» **Records for this task**:
● ● ● ● ●

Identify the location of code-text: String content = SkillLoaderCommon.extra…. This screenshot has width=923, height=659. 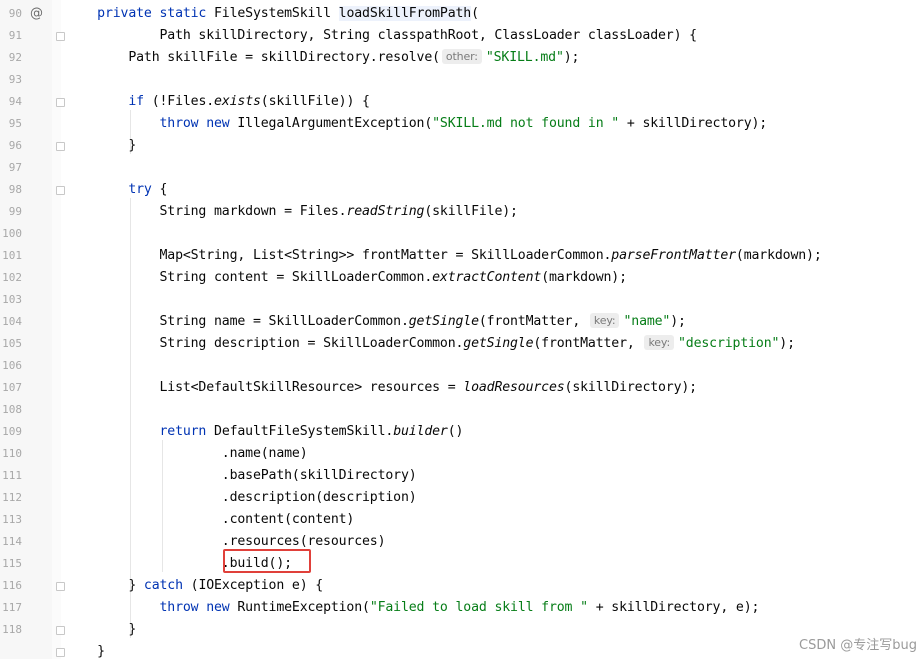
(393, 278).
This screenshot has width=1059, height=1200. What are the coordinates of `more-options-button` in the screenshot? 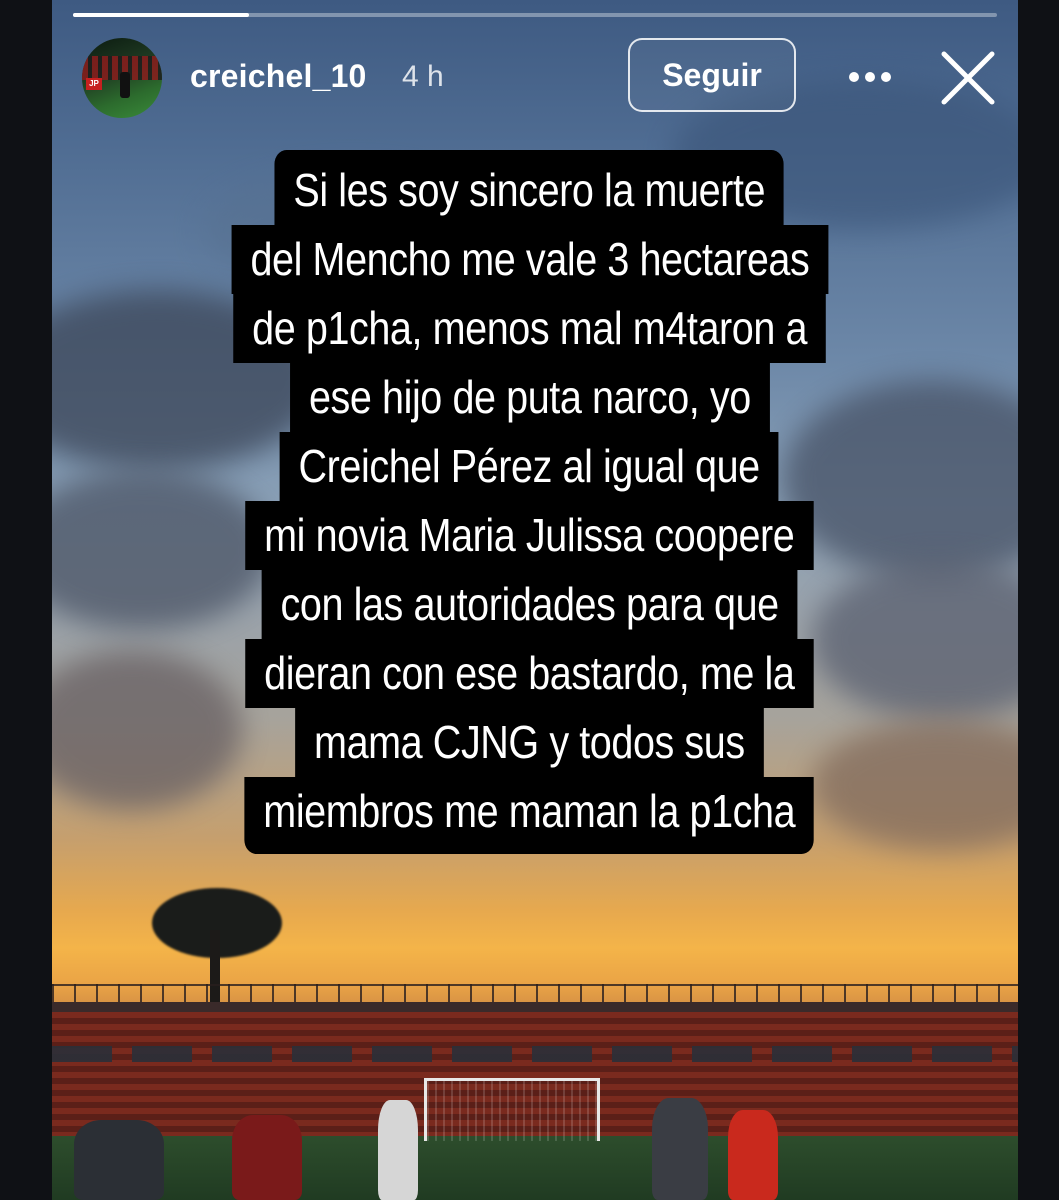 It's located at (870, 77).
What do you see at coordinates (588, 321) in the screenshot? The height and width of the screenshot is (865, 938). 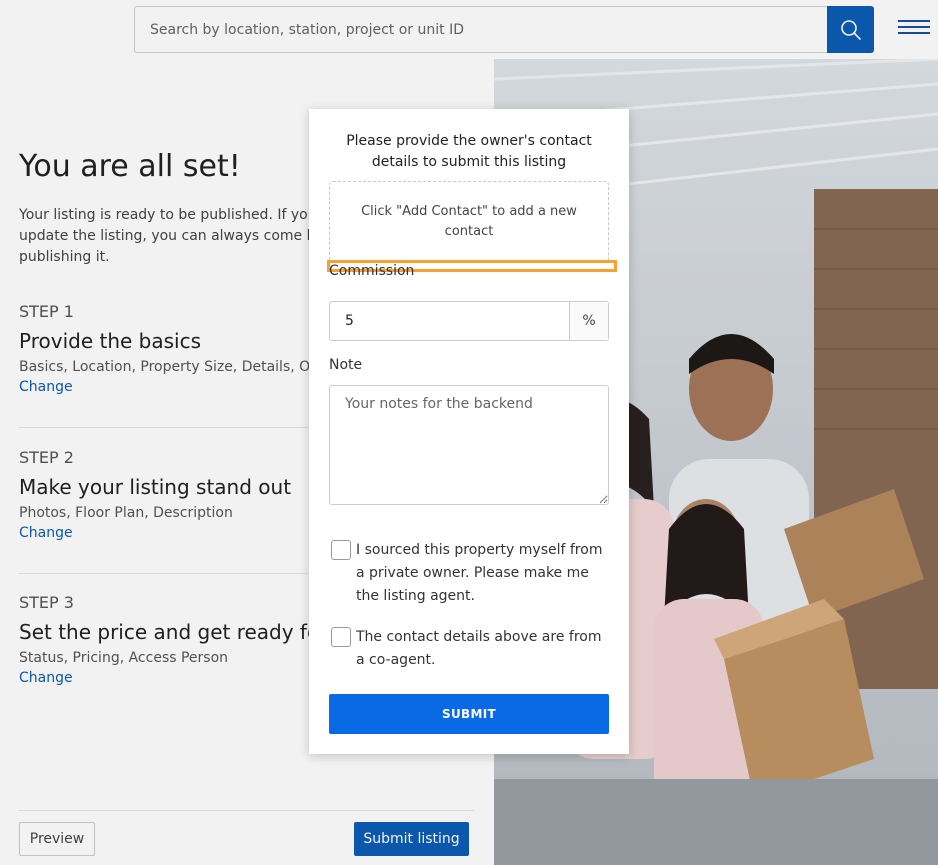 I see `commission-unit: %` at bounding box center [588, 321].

● ● ● ● ●

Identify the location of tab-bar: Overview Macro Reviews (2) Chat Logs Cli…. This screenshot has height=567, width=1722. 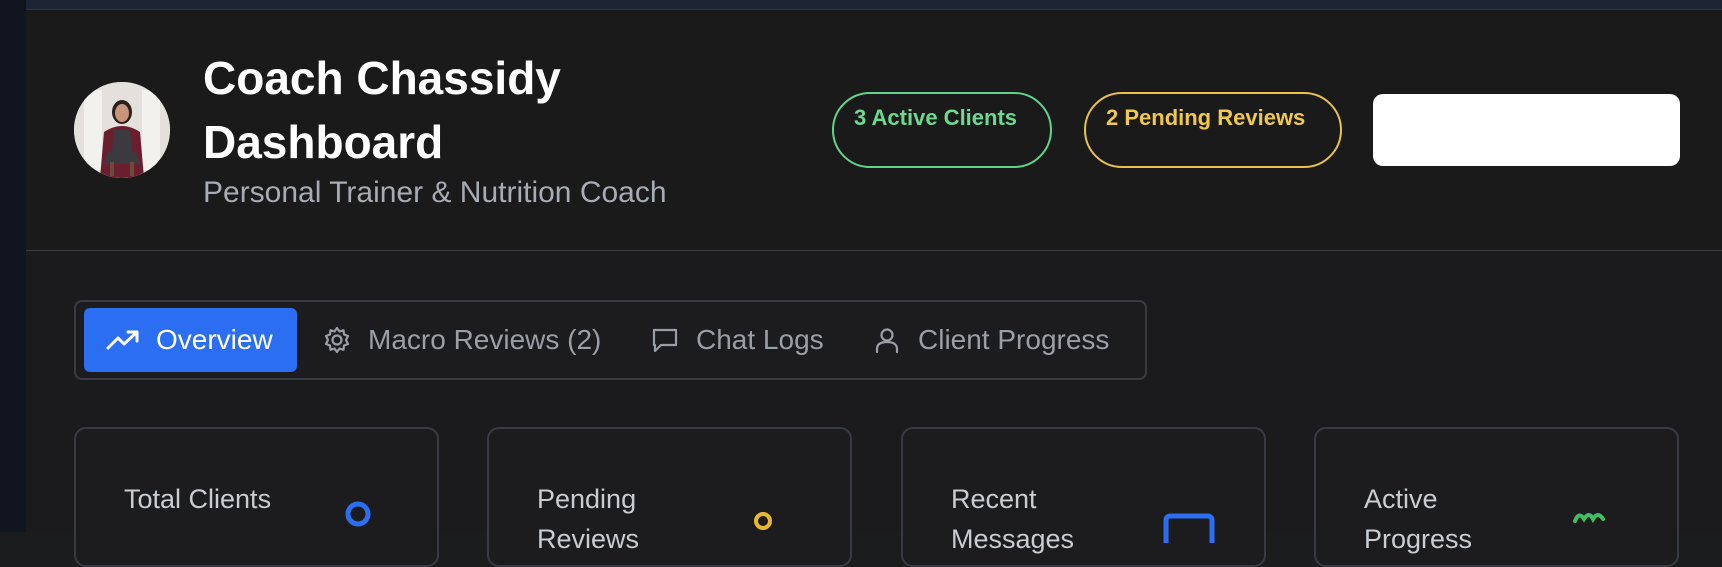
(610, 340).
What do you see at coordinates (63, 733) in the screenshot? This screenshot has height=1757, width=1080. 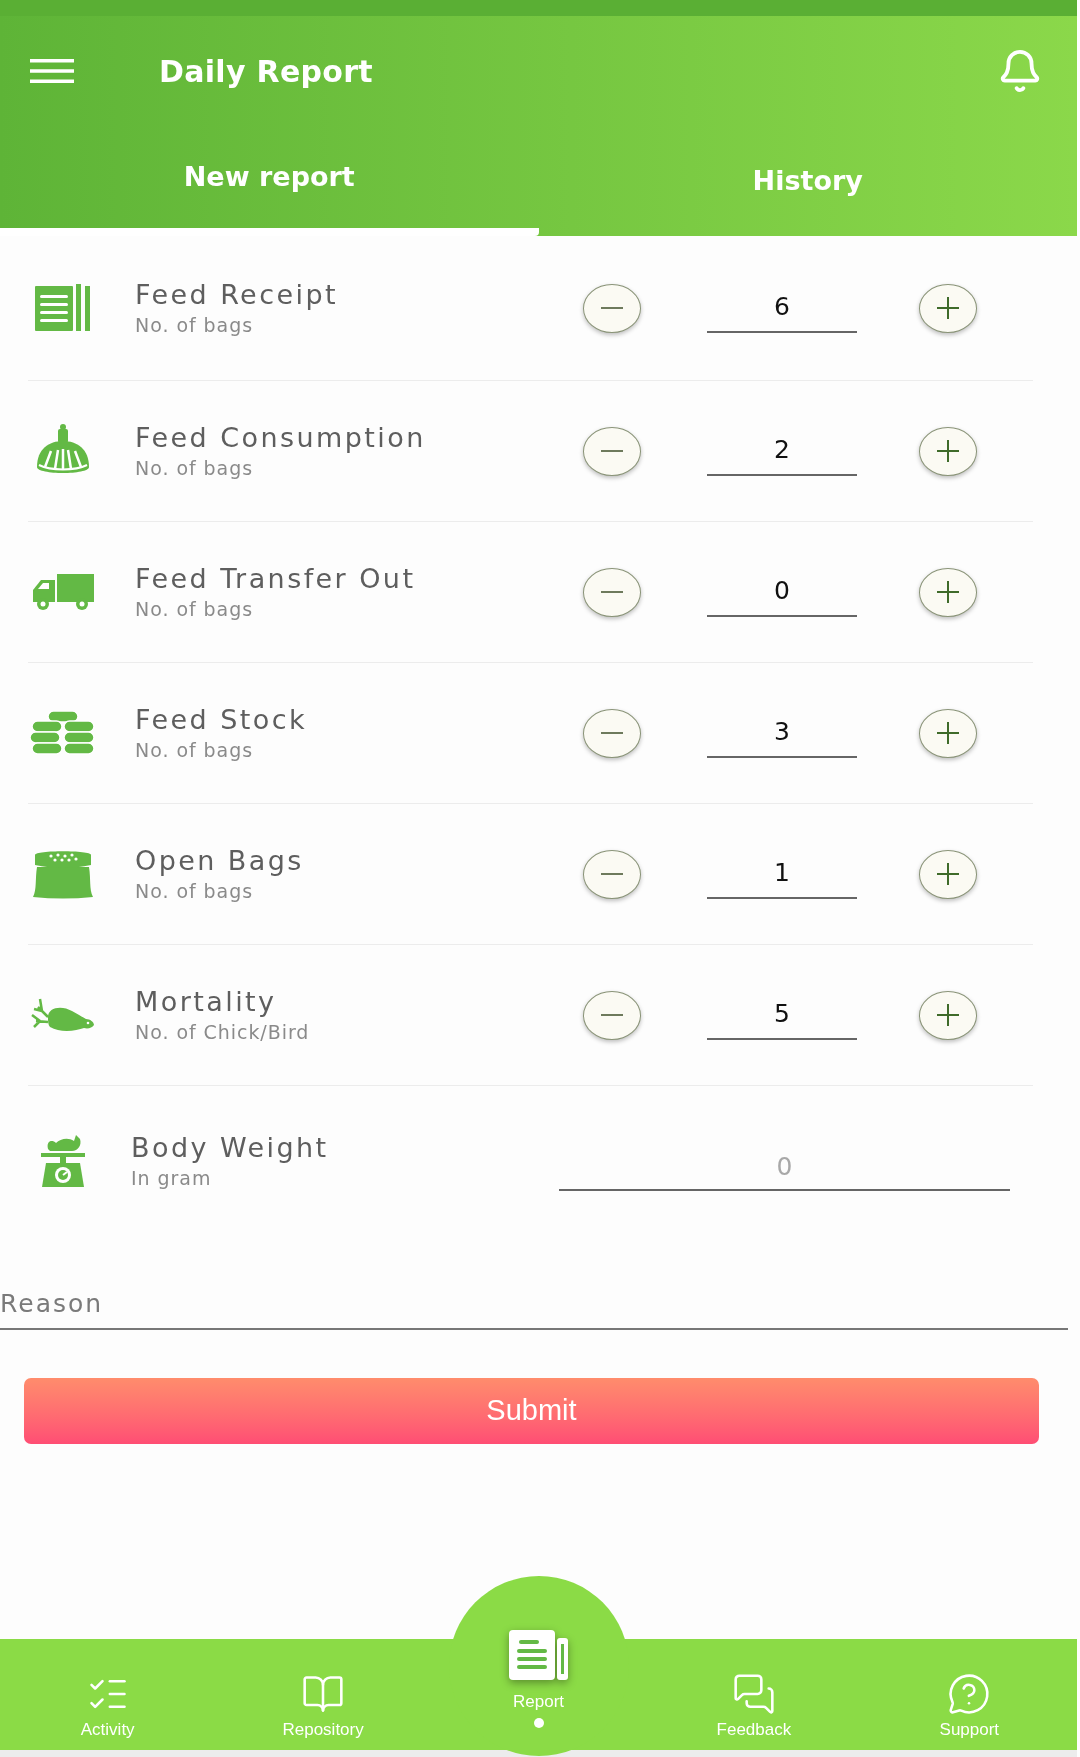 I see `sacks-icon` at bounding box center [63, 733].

● ● ● ● ●

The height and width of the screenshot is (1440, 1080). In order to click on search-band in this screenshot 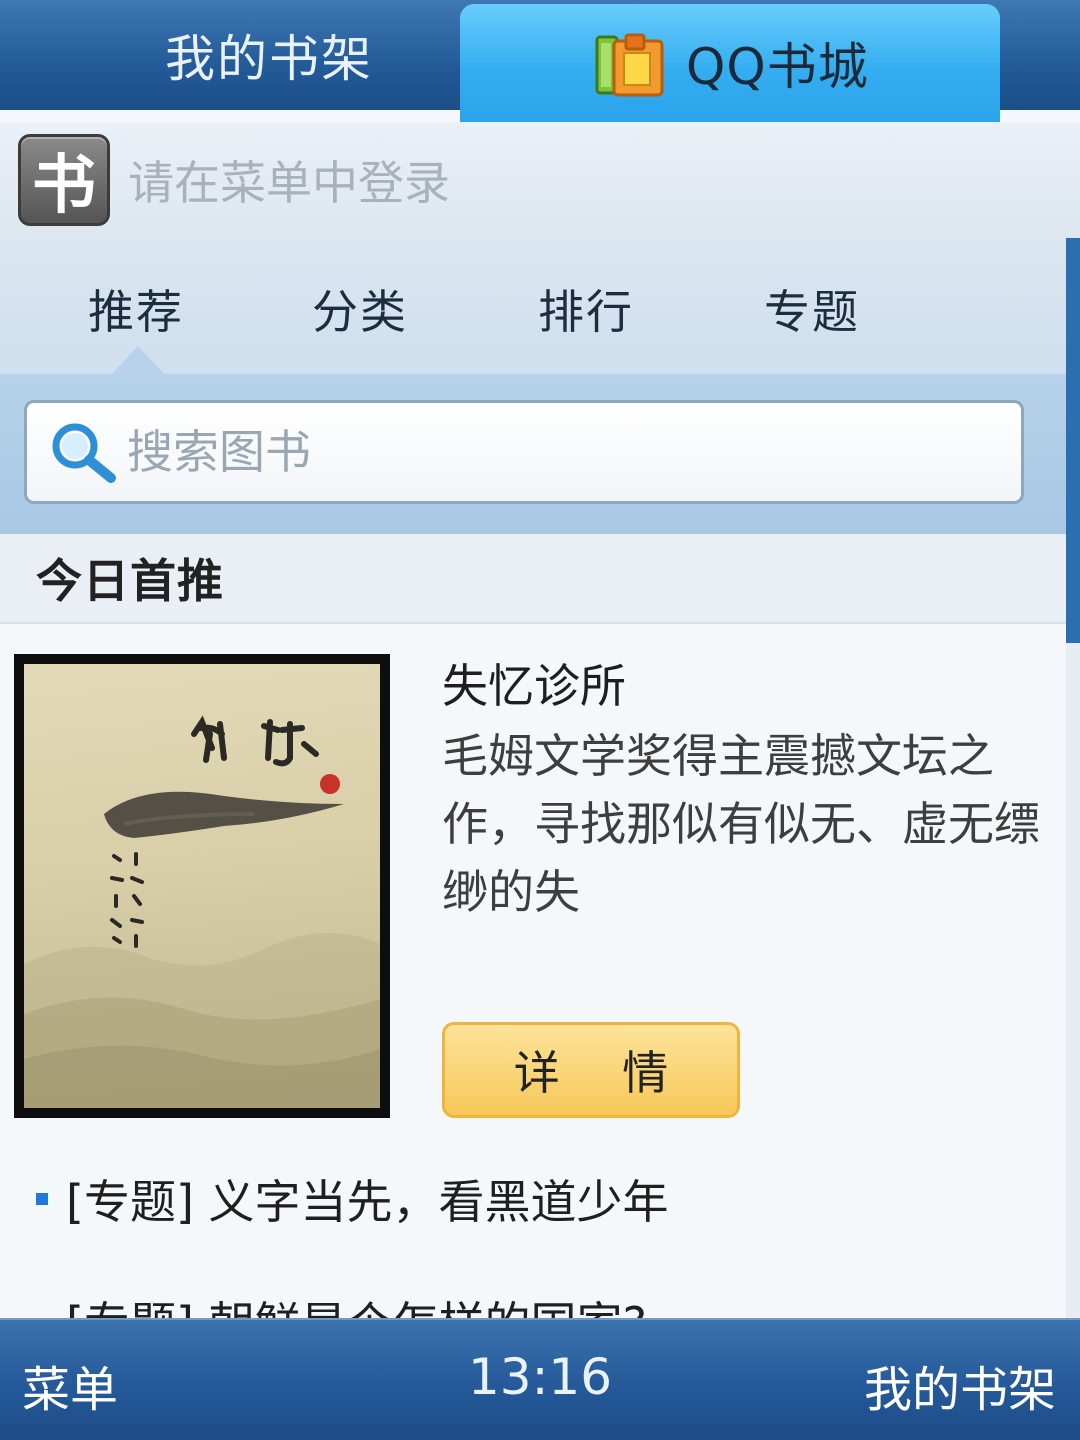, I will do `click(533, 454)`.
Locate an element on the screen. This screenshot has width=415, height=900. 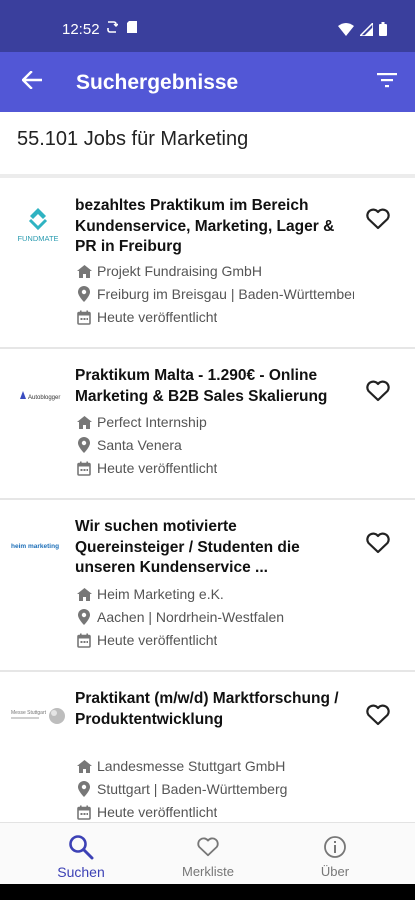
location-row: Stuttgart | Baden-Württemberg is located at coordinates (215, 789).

● ● ● ● ●

» **Directions for this task**:
Set down word for word the stretch above from the line containing "Locate an element" through the line containing "location-row: Stuttgart |", omitting the pictures.

» **Output below**:
Locate an element on the screen. This screenshot has width=415, height=900. 
location-row: Stuttgart | Baden-Württemberg is located at coordinates (215, 789).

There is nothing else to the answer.